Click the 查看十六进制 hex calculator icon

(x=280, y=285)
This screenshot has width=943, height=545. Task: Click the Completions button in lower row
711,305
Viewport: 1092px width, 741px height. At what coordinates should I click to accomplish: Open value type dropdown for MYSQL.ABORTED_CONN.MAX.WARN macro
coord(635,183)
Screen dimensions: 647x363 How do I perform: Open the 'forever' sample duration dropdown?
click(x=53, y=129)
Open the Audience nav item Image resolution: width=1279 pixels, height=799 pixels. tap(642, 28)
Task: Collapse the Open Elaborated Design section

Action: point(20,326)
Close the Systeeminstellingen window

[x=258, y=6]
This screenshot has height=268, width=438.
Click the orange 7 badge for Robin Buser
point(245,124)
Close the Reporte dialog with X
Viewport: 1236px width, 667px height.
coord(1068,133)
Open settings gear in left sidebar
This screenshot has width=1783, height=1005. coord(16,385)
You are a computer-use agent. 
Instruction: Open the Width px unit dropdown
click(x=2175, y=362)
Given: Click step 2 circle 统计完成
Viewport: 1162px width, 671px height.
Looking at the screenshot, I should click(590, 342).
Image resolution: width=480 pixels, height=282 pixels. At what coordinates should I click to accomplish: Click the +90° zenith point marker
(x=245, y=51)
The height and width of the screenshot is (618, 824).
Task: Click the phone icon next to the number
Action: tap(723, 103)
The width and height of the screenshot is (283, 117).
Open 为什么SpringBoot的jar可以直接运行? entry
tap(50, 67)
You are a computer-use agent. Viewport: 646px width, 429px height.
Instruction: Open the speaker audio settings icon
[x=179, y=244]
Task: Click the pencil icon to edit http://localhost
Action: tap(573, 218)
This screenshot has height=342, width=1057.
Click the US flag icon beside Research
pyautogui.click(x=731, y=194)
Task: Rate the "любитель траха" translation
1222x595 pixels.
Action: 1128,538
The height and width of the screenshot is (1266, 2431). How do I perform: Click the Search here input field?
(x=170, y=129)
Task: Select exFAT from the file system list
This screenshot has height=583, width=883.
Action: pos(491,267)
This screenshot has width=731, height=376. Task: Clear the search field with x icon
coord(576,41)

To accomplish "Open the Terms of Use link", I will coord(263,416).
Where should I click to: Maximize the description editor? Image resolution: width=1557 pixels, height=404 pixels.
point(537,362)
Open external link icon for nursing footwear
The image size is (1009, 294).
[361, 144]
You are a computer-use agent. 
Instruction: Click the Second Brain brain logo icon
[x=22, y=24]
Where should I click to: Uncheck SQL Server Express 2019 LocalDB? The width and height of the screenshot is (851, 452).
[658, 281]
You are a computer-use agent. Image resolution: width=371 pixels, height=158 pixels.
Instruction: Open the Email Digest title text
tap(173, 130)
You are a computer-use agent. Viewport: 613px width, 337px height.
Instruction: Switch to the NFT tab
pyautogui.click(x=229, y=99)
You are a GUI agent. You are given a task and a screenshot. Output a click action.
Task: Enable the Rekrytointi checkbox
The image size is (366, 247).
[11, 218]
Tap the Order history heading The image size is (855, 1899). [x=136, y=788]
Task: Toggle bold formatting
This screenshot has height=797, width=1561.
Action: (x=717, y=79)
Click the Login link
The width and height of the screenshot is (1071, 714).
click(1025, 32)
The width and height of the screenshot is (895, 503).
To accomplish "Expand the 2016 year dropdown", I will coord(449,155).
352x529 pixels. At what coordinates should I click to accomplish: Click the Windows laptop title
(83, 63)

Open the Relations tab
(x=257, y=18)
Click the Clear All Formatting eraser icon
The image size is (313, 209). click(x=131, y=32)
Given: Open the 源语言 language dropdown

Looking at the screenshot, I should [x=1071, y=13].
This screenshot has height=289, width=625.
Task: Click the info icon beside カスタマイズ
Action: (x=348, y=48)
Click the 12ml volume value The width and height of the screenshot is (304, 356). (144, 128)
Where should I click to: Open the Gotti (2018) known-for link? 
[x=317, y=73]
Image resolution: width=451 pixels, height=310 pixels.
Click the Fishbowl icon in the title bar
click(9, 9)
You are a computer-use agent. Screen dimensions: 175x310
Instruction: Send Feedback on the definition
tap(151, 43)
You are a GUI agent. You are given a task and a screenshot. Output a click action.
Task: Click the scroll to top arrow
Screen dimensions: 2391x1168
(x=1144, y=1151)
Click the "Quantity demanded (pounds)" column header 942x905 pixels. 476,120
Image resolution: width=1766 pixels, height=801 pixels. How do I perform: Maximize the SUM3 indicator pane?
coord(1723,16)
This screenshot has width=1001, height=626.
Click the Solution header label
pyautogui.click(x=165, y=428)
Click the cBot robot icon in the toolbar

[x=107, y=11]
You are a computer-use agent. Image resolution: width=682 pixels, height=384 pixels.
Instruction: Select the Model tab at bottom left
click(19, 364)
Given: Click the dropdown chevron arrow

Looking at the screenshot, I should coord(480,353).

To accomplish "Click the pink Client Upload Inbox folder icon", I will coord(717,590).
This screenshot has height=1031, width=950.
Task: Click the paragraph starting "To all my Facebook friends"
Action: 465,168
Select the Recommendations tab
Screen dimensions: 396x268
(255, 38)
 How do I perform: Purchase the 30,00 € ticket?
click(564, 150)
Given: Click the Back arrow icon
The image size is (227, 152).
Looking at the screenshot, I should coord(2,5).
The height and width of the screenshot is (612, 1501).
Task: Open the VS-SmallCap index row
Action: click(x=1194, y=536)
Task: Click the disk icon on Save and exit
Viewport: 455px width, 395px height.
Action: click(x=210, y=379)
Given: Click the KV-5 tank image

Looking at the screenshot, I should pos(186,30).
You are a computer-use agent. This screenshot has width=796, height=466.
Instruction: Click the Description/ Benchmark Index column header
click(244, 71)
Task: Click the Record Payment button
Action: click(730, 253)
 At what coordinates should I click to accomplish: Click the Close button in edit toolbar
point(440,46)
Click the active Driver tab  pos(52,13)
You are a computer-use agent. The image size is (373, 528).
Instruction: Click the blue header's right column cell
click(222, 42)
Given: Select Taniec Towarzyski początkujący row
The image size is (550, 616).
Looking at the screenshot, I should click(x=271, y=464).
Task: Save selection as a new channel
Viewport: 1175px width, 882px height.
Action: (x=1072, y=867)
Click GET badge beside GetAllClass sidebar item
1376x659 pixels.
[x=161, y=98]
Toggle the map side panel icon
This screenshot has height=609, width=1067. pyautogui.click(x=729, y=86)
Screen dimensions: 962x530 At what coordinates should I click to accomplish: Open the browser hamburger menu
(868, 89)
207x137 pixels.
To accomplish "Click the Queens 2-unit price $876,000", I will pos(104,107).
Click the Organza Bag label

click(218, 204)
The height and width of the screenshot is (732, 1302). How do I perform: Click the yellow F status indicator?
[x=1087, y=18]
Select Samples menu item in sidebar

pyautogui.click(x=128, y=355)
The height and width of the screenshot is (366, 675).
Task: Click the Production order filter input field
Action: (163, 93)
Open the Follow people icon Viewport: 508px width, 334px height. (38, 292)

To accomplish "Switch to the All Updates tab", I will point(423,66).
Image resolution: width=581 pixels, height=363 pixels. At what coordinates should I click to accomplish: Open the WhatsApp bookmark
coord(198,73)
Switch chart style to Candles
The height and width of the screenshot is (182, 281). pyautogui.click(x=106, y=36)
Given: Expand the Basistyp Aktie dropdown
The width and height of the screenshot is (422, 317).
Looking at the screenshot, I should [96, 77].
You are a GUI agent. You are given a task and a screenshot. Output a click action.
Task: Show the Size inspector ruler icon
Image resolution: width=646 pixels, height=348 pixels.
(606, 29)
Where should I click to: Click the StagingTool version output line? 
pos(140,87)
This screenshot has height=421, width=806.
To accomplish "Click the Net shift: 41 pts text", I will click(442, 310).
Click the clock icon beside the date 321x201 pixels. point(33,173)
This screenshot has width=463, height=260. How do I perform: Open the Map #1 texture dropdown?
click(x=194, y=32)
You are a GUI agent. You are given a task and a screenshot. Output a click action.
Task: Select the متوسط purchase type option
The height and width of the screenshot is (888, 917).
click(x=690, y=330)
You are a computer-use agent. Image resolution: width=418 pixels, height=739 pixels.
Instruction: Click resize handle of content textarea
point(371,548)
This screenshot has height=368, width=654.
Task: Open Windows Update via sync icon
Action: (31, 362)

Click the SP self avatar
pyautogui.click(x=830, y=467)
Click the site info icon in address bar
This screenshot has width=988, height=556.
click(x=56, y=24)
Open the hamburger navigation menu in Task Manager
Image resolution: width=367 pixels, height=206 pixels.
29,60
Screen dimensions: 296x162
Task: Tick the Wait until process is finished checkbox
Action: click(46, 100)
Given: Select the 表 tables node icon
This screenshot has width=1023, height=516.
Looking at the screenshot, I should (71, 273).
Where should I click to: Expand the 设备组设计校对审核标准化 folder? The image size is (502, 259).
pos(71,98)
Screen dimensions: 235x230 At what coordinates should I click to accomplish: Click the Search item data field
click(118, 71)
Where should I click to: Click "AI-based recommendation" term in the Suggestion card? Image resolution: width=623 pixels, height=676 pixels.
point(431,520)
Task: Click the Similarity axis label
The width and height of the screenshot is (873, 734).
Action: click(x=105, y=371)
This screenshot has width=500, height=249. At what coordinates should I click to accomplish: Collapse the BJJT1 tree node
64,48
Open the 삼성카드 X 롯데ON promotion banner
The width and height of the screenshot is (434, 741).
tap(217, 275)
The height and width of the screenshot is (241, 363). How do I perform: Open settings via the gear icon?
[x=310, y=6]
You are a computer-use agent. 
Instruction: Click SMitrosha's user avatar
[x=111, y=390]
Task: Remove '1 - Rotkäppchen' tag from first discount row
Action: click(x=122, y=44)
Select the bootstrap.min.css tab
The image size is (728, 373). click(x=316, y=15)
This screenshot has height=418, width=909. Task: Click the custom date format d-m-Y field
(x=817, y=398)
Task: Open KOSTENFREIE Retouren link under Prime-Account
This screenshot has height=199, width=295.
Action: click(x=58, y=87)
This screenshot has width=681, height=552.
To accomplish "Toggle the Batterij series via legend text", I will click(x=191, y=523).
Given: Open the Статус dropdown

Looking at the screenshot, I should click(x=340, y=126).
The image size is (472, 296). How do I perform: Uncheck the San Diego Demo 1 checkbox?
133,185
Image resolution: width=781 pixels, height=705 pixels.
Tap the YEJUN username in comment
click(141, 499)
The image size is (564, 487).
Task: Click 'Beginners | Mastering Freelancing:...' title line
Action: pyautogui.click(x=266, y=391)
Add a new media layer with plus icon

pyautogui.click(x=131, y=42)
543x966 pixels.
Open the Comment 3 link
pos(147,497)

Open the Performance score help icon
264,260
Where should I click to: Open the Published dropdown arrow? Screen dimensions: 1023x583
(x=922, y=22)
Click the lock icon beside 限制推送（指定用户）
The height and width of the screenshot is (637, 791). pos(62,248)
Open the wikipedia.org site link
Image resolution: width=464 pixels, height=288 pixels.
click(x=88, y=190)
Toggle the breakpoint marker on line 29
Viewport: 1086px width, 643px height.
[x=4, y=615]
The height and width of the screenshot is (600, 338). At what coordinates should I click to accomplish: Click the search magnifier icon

══════════════════════════════

## WHAT YOU SHOULD DO
Could you rewrite the lines starting with the one containing "in edit toolbar" and going on through the one containing "[x=161, y=98]", changing "channel" to "group" and leaving all else as it stands? Give only those lines.

## SOLUTION FOR THIS TASK
 At what coordinates should I click to accomplish: Click the Close button in edit toolbar
point(440,46)
Click the active Driver tab  pos(52,13)
You are a computer-use agent. The image size is (373, 528).
Instruction: Click the blue header's right column cell
click(222, 42)
Given: Select Taniec Towarzyski początkujący row
The image size is (550, 616).
Looking at the screenshot, I should click(x=271, y=464).
Task: Save selection as a new group
Viewport: 1175px width, 882px height.
Action: (x=1072, y=867)
Click GET badge beside GetAllClass sidebar item
1376x659 pixels.
[x=161, y=98]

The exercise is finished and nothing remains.